#### DATASET ####
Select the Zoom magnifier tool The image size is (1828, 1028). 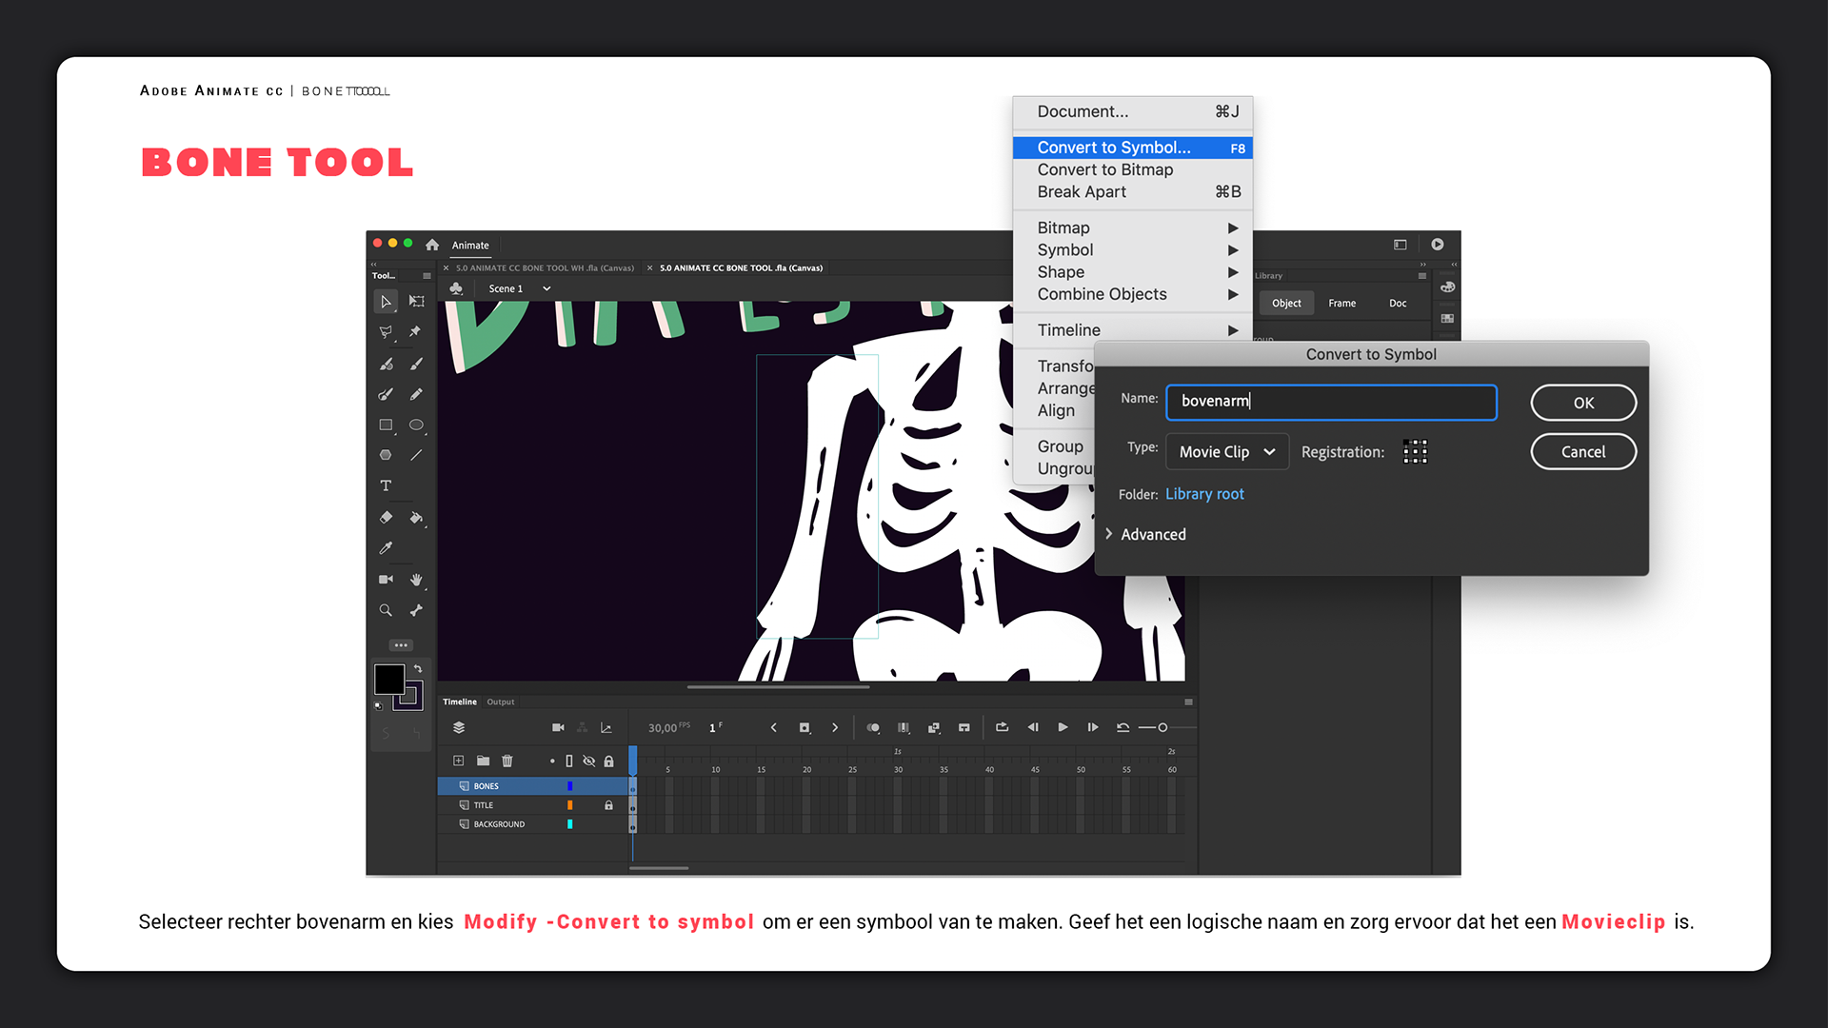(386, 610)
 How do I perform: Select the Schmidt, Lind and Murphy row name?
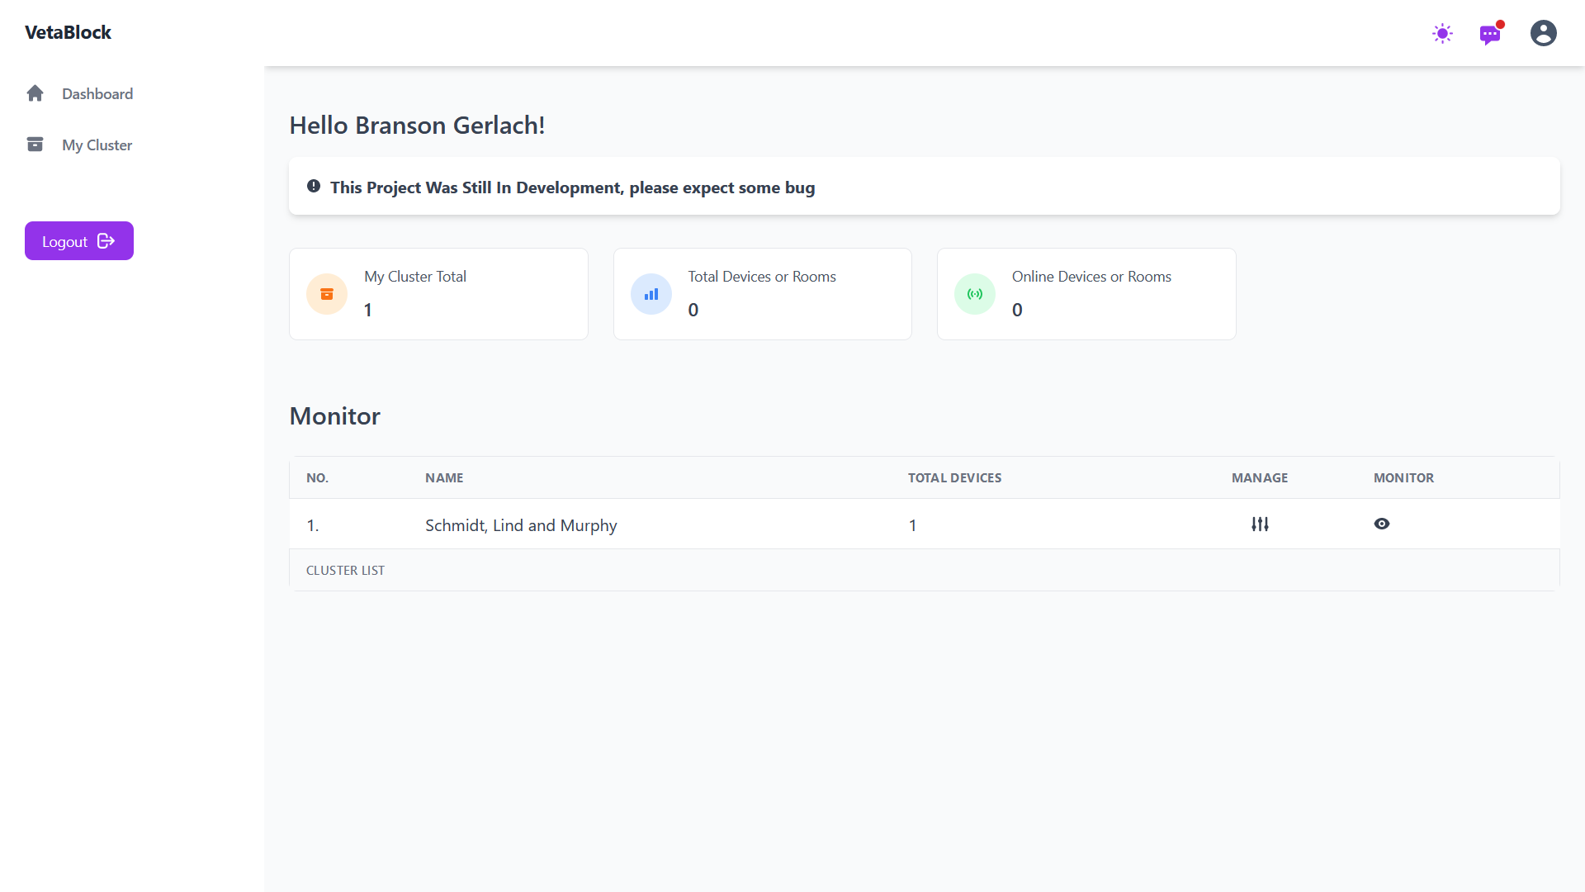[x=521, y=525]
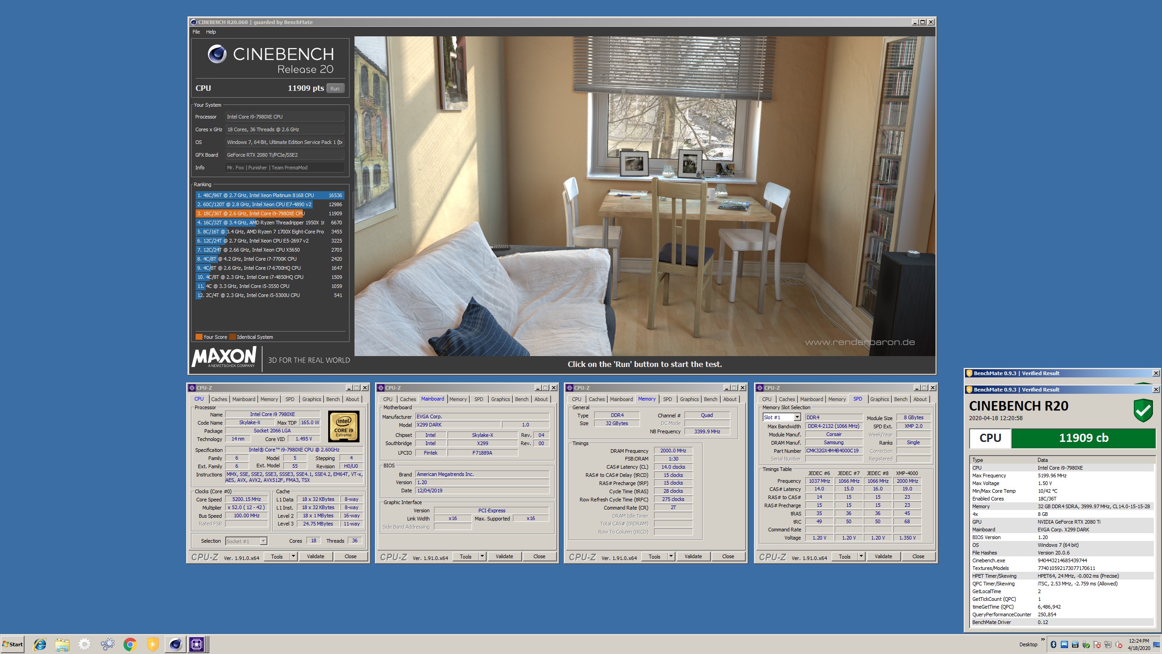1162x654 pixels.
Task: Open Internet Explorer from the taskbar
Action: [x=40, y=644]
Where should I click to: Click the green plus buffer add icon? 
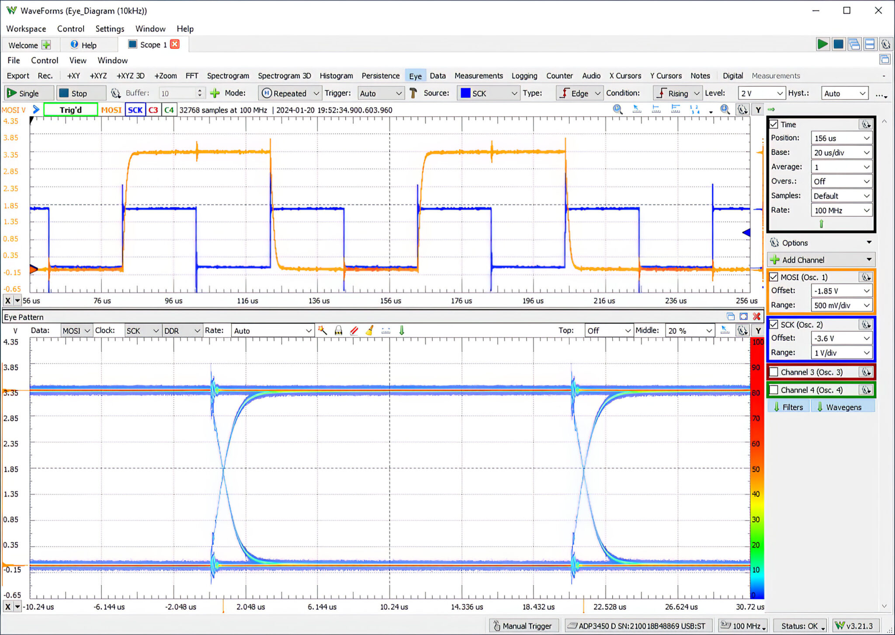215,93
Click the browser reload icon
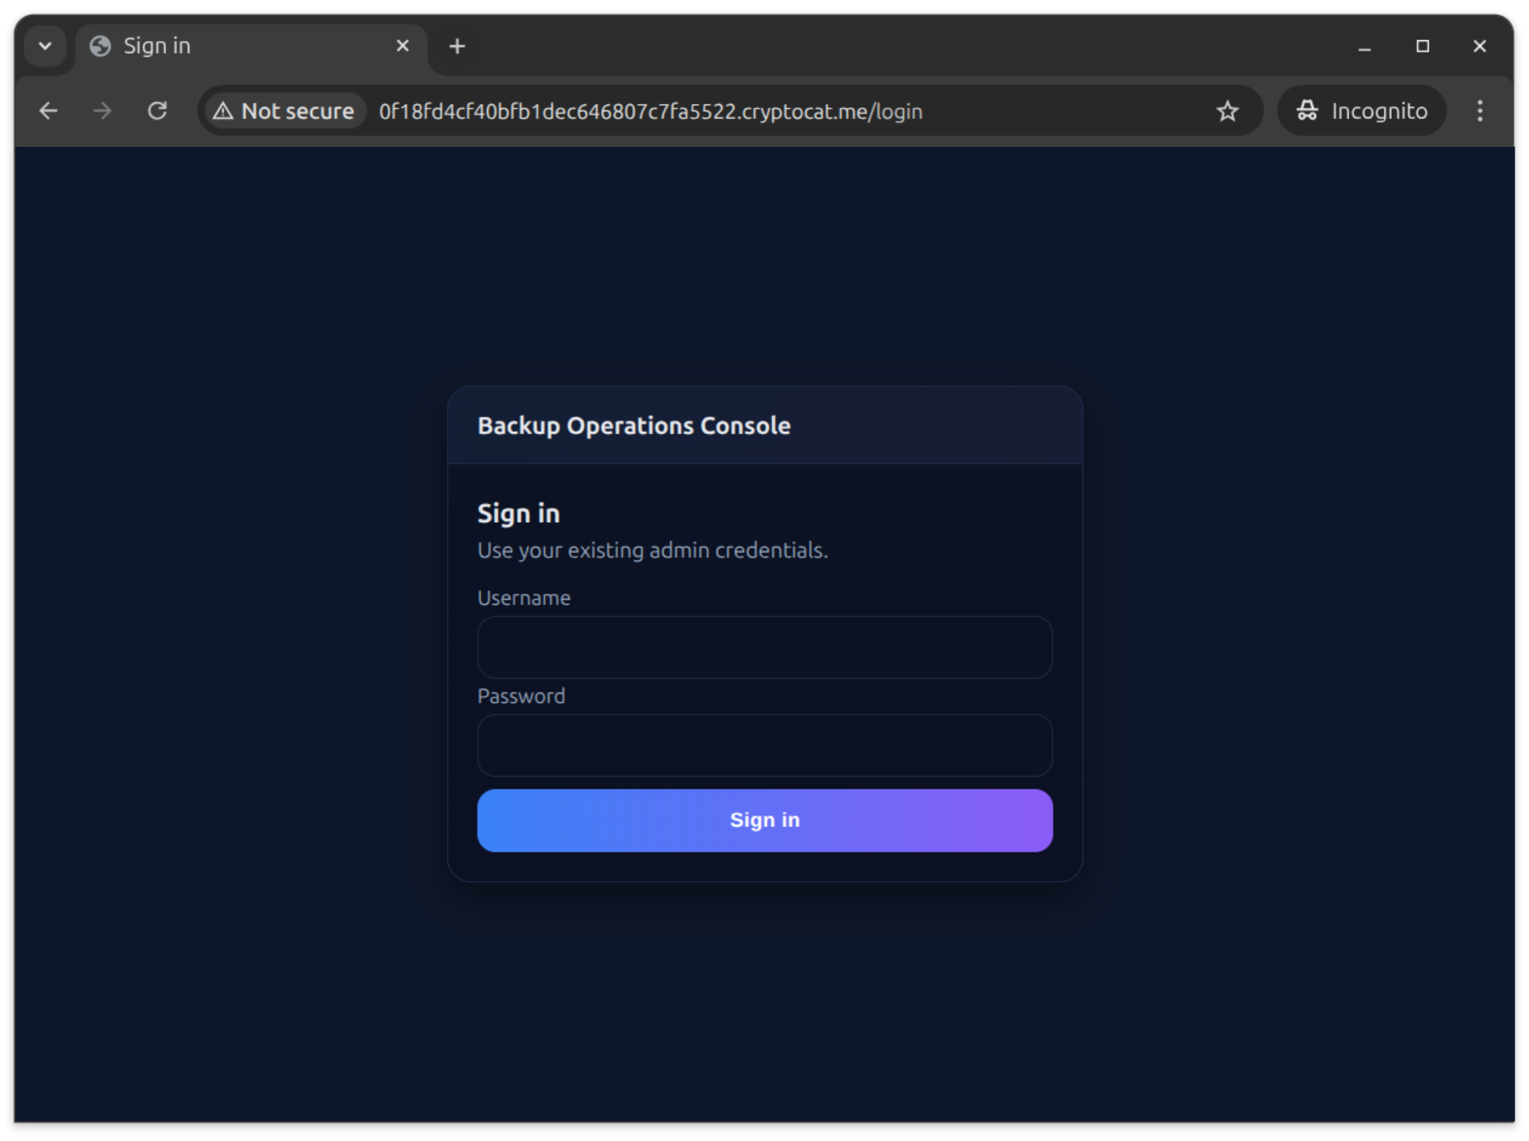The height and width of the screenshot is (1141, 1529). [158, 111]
####
--- EXERCISE OBJECTIVE ---
From the line containing "Where should I" down to the last line of the entries above, set down every line exactly. Omit all pictures.

--- SOLUTION TO THIS EXERCISE ---
Where should I click to: Click the green plus buffer add icon? 
215,93
Click the browser reload icon
The height and width of the screenshot is (1141, 1529). [158, 111]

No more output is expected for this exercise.